Model selection and parameter identification analysis in epidemiological models

Infectious disease modeling can provide critical information for public health. However, simple models can be distorted and complex models are susceptible to overfitting, especially when limited data are available, and there is a trade-off between model complexity and the uncertainty caused by overfitting. In this paper, we apply the Affine Invariant Ensemble Markov Chain Monte Carlo (GWMCMC) algorithm to model selection and parameter identifiability analysis of the spread of COVID-19 in the UK, focusing on how to select the best model and how to assess the parameter identifiability and reliability of the prediction results using limited observational data.
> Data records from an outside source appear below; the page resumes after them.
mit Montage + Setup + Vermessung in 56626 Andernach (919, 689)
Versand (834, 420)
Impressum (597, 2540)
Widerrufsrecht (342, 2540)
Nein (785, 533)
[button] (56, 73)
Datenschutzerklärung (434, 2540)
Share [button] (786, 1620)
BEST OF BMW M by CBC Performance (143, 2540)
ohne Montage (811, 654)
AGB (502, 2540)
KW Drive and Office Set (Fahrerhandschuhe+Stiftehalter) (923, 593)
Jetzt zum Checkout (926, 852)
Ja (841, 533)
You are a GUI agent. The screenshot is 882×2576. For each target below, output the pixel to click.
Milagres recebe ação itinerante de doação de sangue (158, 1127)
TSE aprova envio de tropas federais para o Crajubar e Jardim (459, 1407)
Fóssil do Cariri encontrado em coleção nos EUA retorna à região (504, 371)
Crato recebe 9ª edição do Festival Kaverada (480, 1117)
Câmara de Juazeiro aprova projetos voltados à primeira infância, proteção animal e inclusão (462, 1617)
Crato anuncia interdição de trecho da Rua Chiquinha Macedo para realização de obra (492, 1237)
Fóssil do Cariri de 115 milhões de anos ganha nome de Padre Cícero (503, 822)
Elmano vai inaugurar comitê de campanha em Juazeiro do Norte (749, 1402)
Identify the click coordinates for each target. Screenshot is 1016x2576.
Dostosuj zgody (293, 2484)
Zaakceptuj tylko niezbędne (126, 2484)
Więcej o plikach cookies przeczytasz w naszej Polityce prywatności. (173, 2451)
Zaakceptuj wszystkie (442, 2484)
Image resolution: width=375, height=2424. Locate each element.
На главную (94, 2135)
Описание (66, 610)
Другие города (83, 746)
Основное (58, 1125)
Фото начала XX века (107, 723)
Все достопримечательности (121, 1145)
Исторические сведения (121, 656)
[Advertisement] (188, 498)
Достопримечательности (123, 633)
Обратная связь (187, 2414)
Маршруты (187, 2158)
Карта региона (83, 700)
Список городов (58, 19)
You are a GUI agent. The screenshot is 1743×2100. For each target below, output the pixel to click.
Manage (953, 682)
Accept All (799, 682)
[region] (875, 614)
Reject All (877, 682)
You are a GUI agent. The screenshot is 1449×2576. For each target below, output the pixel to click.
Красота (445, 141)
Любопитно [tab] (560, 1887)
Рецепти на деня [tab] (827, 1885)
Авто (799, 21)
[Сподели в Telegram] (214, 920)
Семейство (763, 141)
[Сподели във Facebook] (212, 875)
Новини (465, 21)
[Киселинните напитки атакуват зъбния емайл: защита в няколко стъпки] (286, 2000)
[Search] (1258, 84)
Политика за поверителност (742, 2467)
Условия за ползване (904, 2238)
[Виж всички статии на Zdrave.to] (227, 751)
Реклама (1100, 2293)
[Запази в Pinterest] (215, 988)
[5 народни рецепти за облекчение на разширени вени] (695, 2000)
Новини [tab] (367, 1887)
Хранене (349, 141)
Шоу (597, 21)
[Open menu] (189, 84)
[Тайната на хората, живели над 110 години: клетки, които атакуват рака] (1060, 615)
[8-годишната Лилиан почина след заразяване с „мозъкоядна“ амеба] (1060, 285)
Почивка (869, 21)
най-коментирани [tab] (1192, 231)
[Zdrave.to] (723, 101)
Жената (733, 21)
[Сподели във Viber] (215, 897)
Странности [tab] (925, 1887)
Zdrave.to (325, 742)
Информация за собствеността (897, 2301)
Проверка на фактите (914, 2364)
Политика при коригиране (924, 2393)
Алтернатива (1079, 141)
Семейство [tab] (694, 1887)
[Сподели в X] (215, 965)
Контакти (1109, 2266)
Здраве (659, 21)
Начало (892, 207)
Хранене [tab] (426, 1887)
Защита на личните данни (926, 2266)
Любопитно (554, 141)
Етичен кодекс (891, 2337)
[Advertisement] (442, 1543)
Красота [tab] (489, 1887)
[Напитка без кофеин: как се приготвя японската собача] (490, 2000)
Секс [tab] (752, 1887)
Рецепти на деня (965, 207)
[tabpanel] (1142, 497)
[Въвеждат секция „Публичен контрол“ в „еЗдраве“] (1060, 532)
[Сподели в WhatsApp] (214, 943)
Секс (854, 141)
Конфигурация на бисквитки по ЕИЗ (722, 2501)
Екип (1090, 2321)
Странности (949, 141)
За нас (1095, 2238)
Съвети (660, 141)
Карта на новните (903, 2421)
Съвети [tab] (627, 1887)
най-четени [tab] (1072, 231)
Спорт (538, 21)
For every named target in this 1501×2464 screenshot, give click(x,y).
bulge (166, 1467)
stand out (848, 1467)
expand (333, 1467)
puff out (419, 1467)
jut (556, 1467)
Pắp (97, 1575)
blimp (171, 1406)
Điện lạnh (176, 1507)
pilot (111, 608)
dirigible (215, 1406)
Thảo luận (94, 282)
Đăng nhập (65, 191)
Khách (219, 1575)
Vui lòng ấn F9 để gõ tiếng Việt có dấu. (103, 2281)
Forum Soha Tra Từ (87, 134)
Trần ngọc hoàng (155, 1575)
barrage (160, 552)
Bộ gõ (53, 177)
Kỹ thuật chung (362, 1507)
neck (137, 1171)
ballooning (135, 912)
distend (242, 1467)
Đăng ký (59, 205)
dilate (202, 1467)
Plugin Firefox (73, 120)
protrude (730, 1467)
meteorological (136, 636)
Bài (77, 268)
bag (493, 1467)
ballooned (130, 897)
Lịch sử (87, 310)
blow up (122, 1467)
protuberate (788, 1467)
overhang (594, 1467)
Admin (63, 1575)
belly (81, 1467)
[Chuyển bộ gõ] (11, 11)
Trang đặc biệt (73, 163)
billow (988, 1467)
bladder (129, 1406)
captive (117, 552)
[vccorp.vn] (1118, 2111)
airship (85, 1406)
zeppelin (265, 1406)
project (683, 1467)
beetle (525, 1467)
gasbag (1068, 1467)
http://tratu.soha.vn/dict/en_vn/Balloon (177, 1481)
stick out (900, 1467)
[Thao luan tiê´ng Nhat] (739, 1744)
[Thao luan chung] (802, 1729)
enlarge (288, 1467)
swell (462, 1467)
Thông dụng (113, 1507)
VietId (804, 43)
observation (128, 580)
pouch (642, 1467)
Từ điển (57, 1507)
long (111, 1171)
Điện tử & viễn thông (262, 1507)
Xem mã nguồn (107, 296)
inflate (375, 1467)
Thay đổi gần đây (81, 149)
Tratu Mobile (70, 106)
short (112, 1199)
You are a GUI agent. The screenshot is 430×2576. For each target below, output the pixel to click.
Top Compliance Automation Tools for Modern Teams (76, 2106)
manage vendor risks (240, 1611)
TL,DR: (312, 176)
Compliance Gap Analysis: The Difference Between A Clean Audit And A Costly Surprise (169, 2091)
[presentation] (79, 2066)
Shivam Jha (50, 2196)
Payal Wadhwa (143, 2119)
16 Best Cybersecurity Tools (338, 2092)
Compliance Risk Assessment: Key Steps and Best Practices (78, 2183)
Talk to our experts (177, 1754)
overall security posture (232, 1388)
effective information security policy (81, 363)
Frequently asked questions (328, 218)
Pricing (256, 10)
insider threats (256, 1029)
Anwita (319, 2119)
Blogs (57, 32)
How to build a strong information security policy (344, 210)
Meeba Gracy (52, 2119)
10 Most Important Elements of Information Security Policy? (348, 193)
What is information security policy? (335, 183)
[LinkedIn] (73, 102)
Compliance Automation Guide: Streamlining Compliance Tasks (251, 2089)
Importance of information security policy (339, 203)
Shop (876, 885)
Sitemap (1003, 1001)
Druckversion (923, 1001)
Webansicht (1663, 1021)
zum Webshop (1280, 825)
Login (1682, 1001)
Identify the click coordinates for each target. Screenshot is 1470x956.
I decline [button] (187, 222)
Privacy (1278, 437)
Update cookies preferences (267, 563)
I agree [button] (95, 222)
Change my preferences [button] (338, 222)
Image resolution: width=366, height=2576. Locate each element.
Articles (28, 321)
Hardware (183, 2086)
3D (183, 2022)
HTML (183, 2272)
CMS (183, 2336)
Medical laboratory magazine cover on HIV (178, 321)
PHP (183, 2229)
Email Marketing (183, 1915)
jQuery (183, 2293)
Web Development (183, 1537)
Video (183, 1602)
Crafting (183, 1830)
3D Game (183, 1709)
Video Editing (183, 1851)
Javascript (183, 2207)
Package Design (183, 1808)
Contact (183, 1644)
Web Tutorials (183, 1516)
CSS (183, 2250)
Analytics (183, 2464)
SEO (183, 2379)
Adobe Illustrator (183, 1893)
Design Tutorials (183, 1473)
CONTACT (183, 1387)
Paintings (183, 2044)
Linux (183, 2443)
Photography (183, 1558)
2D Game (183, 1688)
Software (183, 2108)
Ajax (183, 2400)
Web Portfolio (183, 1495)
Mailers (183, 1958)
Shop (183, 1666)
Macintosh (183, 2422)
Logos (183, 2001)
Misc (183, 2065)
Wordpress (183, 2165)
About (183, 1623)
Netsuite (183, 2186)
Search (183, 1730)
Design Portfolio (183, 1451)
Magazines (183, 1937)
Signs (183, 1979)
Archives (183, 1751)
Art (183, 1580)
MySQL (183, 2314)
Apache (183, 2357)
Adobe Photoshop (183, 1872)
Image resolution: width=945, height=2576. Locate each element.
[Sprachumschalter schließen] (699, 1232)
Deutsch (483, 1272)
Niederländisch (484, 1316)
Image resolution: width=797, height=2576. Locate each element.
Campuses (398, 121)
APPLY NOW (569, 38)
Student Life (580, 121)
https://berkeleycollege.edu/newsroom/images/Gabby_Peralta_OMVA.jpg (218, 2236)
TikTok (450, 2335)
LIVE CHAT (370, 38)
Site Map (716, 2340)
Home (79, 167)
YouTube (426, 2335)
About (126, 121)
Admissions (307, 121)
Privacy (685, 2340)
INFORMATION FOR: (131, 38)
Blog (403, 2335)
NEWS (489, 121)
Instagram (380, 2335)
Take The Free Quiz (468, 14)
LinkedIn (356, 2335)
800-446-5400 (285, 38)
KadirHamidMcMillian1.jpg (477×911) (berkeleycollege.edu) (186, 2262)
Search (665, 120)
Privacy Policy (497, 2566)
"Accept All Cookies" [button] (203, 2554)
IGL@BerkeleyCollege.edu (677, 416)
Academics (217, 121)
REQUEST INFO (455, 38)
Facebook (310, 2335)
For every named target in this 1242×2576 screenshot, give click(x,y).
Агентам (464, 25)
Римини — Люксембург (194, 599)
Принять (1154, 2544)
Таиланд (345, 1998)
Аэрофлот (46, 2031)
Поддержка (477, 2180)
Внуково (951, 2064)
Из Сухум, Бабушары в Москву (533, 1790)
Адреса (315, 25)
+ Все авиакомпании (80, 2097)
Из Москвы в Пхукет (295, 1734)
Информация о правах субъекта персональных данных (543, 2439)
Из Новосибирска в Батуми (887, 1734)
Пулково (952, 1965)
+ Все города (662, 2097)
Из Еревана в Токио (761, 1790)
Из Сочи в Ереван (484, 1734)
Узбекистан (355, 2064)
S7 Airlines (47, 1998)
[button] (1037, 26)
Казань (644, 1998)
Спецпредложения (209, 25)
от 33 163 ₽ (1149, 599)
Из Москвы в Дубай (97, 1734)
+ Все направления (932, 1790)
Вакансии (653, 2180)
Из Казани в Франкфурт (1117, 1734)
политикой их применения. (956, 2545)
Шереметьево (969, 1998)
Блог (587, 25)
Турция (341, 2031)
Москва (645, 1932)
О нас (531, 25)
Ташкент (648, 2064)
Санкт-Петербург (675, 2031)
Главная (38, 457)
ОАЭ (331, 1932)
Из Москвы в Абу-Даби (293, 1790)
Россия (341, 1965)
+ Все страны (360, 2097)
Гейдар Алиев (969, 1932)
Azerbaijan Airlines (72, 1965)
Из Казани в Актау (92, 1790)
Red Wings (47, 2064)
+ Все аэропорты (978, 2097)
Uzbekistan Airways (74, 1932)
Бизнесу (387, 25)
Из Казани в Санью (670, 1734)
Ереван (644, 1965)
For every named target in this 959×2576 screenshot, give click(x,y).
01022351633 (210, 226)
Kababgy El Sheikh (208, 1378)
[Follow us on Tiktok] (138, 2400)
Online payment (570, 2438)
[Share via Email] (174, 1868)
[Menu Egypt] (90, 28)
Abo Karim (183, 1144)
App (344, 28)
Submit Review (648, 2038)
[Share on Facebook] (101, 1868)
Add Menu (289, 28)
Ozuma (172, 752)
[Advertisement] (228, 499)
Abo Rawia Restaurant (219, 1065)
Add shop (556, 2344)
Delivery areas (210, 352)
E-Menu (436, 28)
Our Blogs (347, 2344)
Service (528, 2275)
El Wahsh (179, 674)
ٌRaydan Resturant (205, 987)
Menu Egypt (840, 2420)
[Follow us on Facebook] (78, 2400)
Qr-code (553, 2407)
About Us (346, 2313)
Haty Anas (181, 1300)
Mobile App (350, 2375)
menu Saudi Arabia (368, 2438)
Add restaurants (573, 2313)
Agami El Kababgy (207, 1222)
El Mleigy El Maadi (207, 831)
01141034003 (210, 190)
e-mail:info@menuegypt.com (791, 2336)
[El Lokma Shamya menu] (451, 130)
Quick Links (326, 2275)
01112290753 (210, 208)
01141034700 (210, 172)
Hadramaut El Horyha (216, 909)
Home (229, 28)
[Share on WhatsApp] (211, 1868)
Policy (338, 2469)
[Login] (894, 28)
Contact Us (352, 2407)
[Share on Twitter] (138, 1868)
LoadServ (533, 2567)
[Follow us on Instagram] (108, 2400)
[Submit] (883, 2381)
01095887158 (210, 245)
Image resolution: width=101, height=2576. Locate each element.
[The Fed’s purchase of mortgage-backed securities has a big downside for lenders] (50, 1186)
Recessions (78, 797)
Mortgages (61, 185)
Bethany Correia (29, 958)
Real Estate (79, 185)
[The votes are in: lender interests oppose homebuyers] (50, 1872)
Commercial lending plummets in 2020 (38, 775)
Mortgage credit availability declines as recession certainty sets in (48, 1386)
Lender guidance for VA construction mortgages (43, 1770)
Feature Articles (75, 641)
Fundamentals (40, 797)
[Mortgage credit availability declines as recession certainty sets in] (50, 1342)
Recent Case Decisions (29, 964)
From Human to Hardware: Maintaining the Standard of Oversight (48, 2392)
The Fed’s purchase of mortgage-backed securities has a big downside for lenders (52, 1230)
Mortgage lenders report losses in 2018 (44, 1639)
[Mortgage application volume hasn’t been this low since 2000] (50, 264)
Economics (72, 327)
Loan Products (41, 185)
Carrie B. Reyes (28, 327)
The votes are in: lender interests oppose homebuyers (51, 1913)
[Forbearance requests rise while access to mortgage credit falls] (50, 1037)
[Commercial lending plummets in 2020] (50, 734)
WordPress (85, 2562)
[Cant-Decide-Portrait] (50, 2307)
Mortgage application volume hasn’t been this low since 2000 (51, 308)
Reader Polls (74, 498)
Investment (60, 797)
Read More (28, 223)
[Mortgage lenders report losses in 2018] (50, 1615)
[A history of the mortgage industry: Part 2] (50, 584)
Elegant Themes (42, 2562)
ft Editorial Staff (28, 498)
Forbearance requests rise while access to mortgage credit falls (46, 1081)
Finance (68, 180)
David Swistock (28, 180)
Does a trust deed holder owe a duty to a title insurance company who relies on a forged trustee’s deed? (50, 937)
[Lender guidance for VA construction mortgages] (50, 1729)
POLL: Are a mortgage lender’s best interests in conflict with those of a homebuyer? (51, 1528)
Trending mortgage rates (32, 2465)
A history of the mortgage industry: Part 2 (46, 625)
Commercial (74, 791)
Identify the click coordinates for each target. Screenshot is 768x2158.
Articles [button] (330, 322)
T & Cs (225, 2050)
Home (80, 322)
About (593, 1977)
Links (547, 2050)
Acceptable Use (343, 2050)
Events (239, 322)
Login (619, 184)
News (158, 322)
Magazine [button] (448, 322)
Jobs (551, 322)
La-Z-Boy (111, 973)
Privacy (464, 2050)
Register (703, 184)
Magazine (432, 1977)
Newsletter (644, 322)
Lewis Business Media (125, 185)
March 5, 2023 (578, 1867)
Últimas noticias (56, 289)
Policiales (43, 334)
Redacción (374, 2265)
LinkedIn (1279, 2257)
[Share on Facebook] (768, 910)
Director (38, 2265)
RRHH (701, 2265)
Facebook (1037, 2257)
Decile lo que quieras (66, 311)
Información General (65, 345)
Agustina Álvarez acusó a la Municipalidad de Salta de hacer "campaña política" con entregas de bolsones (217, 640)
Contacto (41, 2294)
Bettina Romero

We investigate a set of nested two-variant and single-variant models of COVID-19 dynamics for the UK population. Using the public health data from the UK during September 19 – October 9, 2020, we first carry out model selection process to determine the parsimonious model that best represents the data, then we carry out both structural and practical parameter identifiability analysis on the parsimonious model to show that the best-fit parameter values obtained from model calibration are robust from noise perturbations in the data. Public health responses are then incorporated into the baseline transmission model to provide a long-term and short-term forecast of the UK outbreak. This study confirms that model selection and identifiability analysis are very important in mathematical modeling of infectious diseases, and the best model obtained from model selection can better explain the trend of epidemic; the results of identifiability analysis show that a good algorithm can reduce the occurrence of parameter unidentifiability, improve the robustness of parameter estimation, and increase the reliability of prediction results.